▶ _PROBLEM DETAILS_:
All of the records should be given back exactly and in full.

SOURCE DATA START

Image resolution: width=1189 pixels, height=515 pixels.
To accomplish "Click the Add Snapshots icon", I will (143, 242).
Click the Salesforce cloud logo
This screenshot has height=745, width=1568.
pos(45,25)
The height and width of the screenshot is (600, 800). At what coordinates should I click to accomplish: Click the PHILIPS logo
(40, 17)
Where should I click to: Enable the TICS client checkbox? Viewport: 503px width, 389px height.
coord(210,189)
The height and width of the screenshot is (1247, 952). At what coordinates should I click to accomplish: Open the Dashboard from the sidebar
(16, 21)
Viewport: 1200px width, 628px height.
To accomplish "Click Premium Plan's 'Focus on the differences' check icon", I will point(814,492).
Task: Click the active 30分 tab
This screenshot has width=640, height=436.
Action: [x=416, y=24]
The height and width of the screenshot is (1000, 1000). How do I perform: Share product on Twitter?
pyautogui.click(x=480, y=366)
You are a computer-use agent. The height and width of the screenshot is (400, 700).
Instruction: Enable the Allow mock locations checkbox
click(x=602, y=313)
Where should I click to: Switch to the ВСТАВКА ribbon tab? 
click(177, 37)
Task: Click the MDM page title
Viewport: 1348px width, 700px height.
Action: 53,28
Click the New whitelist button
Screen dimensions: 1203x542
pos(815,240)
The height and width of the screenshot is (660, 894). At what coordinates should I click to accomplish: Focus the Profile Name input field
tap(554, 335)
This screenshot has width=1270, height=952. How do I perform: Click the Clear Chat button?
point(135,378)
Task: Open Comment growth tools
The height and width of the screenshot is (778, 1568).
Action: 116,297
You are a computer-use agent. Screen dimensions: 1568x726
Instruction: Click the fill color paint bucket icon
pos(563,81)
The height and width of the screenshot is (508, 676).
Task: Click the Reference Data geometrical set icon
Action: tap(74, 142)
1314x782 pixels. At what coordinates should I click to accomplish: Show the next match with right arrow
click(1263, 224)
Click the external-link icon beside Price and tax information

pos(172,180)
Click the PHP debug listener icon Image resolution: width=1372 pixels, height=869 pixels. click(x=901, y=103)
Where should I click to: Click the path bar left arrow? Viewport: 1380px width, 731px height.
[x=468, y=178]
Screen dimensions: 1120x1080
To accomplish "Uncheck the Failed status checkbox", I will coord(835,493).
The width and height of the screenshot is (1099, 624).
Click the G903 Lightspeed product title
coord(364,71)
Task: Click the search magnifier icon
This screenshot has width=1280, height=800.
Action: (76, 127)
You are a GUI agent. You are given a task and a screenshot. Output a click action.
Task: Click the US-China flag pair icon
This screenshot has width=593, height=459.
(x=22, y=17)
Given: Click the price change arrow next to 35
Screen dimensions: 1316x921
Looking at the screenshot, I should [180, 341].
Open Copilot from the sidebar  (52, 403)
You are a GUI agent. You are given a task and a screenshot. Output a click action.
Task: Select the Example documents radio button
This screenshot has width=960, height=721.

SOURCE DATA END

▶ _SOLUTION TO THIS TASK_:
Image resolution: width=1189 pixels, height=515 pixels.
To accomplish "Click the Add Snapshots icon", I will (143, 242).
Click the Salesforce cloud logo
This screenshot has height=745, width=1568.
pos(45,25)
The height and width of the screenshot is (600, 800). At what coordinates should I click to accomplish: Click the PHILIPS logo
(40, 17)
Where should I click to: Enable the TICS client checkbox? Viewport: 503px width, 389px height.
coord(210,189)
The height and width of the screenshot is (1247, 952). At what coordinates should I click to accomplish: Open the Dashboard from the sidebar
(16, 21)
Viewport: 1200px width, 628px height.
To accomplish "Click Premium Plan's 'Focus on the differences' check icon", I will point(814,492).
Task: Click the active 30分 tab
This screenshot has width=640, height=436.
Action: [x=416, y=24]
The height and width of the screenshot is (1000, 1000). How do I perform: Share product on Twitter?
pyautogui.click(x=480, y=366)
You are a computer-use agent. The height and width of the screenshot is (400, 700).
Instruction: Enable the Allow mock locations checkbox
click(x=602, y=313)
Where should I click to: Switch to the ВСТАВКА ribbon tab? 
click(177, 37)
Task: Click the MDM page title
Viewport: 1348px width, 700px height.
Action: 53,28
Click the New whitelist button
Screen dimensions: 1203x542
pos(815,240)
The height and width of the screenshot is (660, 894). At what coordinates should I click to accomplish: Focus the Profile Name input field
tap(554, 335)
This screenshot has width=1270, height=952. How do I perform: Click the Clear Chat button?
point(135,378)
Task: Open Comment growth tools
The height and width of the screenshot is (778, 1568).
Action: 116,297
You are a computer-use agent. Screen dimensions: 1568x726
Instruction: Click the fill color paint bucket icon
pos(563,81)
The height and width of the screenshot is (508, 676).
Task: Click the Reference Data geometrical set icon
Action: tap(74, 142)
1314x782 pixels. At what coordinates should I click to accomplish: Show the next match with right arrow
click(1263, 224)
Click the external-link icon beside Price and tax information

pos(172,180)
Click the PHP debug listener icon Image resolution: width=1372 pixels, height=869 pixels. click(x=901, y=103)
Where should I click to: Click the path bar left arrow? Viewport: 1380px width, 731px height.
[x=468, y=178]
Screen dimensions: 1120x1080
To accomplish "Uncheck the Failed status checkbox", I will coord(835,493).
The width and height of the screenshot is (1099, 624).
Click the G903 Lightspeed product title
coord(364,71)
Task: Click the search magnifier icon
This screenshot has width=1280, height=800.
Action: (76, 127)
You are a GUI agent. You are given a task and a screenshot. Output a click action.
Task: Click the US-China flag pair icon
This screenshot has width=593, height=459.
(x=22, y=17)
Given: Click the price change arrow next to 35
Screen dimensions: 1316x921
Looking at the screenshot, I should [180, 341].
Open Copilot from the sidebar  (52, 403)
You are a GUI agent. You are given a task and a screenshot. Output a click action.
Task: Select the Example documents radio button
This screenshot has width=960, height=721.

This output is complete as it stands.